Mood disorders in epilepsy represent a relevant prognostic marker. Depression is not only associated with poor quality of life but also increased rates of adverse effects from medication, increased risk of drug-resistant epilepsy, poor outcomes after surgery, more severe seizures, prolonged post-ictal states, and increased risk of injuries. For this reason, the early detection of mood disorders in epilepsy has considerable implications in the final management of the individual epileptic syndrome.

The phenomenology of depression in patients with epilepsy represented a matter of debate for many years. This point is crucial from a clinical perspective as it implies the need for different clinical instruments to make a diagnosis, different response rates to treatment, the need for different treatment strategies, and ultimately a different prognosis. Although patients with epilepsy develop mood disorders that are identical to those seen outside epilepsy, an increasing number of researchers have pointed out that mood disorders in epilepsy can be characterized by atypical features that are poorly reflected by conventional classificatory systems such as DSM and ICD.

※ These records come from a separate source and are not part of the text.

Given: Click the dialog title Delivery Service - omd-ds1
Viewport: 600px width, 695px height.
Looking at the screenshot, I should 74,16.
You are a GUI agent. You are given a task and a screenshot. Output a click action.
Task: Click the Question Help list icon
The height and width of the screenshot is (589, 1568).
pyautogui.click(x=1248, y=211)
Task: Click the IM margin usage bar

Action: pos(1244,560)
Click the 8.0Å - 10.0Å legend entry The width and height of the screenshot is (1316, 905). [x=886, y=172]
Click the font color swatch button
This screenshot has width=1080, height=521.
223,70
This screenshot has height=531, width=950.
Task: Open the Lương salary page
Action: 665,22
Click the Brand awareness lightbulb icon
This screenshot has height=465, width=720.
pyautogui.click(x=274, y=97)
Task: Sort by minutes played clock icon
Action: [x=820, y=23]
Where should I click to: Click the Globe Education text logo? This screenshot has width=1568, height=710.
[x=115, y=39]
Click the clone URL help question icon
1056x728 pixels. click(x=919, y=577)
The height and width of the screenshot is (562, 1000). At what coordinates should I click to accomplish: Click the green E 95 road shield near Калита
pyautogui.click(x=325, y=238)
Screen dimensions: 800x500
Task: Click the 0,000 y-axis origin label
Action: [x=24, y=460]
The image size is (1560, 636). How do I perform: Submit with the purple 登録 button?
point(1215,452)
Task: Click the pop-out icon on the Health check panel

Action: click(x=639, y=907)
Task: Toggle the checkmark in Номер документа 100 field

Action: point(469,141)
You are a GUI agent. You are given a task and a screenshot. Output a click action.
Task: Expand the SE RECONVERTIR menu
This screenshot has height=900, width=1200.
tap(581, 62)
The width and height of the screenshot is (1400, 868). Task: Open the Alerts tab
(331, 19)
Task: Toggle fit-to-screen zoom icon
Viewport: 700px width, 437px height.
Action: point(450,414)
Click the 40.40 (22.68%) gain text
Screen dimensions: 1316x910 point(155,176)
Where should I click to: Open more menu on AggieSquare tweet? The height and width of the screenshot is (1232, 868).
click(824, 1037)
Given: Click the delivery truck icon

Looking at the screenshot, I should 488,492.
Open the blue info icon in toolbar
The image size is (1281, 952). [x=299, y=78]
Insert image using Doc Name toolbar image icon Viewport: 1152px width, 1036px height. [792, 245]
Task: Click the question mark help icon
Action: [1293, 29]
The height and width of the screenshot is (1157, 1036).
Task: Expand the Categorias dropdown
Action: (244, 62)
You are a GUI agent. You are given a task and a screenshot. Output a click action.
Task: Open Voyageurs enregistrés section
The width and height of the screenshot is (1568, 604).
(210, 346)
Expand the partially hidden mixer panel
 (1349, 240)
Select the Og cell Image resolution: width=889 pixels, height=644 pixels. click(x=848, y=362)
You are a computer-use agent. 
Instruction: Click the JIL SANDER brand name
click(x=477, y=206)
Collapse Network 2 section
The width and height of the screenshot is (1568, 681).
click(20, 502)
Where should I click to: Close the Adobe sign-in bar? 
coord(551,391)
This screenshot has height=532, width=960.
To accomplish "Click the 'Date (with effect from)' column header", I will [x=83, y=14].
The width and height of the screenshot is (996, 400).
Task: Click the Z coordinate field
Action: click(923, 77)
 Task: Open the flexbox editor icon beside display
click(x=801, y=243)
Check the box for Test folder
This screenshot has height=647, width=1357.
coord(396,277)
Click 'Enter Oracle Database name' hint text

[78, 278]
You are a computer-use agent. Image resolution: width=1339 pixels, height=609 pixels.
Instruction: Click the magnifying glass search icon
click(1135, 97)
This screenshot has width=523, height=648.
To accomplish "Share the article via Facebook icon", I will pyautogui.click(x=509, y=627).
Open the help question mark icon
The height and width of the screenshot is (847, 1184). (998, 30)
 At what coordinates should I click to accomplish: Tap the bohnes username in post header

During the 20th century, Blumer coined the term interictal dysphoric disorder to refer to a subtype of somatoform-depressive disorder claimed as typical of patients with epilepsy.4 It was characterized by a component of mood instability associated with anxiety and somatic symptoms. Modern studies pointed out that such a condition is a mood disorder probably not specific to epilepsy, as it is also diagnosed in patients with other neurological problems.

There is also a significant component of comorbid anxiety (social phobia and/or generalized anxiety disorder) and quite evident mood instability. What seems to be typical of patients with epilepsy is the presence of a specific pattern of mood symptoms with dysphoria and mood swings mostly around the seizures. These seem to be responsible for the pleomorphic features of the so-called interictal dysphoric disorder.

All patients with epilepsy should be routinely screened for mood disorders for early identification of any relevant clinical problem. Psychiatric problems are, more often than not, ignored and go untreated, unless they are severe enough to cause major disability. This may be due to the unfamiliarity of neurologists with screening instruments and psychotropic medications used to treat mood disorders.